Invest in the clean energy economy of the future

Transition to local clean energy sources that keep our air clean, save ratepayers money, and provide high paying local jobs to boost our economy.

Wages paid by businesses in CD12 are $14,000 a year below the city-wide average. (LA area Chamber of Commerce)

California’s solar power industry employs nearly twice as many people as its oil and gas industry (US DOE).

Out of the nearly 4,000 businesses in CD12, the average establishment employs 25 people (LA area Chamber of Commerce).

From my experience as a scientist and sustainability educator, I know how high the stakes are. As fires spread across California, and droughts drain our farms and valleys, it has become clear that the times require bold leadership, for the sake of my children and yours.

The City of Los Angeles has begun its transition to 100% renewable energy, but the current deadline is much too late to avoid the consequences of climate catastrophe.

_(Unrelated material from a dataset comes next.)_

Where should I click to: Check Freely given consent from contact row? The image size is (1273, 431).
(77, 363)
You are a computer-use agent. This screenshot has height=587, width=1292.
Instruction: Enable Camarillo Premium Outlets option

As a member of City Council, I will make it a priority to recognize that we are in a climate emergency, and speed up Los Angeles’s deadline for 100% carbon-neutral electricity to 2025, 20 years earlier than our obligation under California’s current target.

To achieve this ambitious and necessary goal, we must begin a WWII-scale mobilization that shifts our economy away from fossil fuels and onto cheap, clean renewable energy.

My Green New Deal for Los Angeles platform calls for working rapidly toward Hal Harvey’s four zeroes: zero net energy buildings, zero waste manufacturing, zero carbon electric grid, and zero emissions transportation. We also need to radically transform the way we view water stewardship and our agricultural systems so that we grow our food in a sustainable way.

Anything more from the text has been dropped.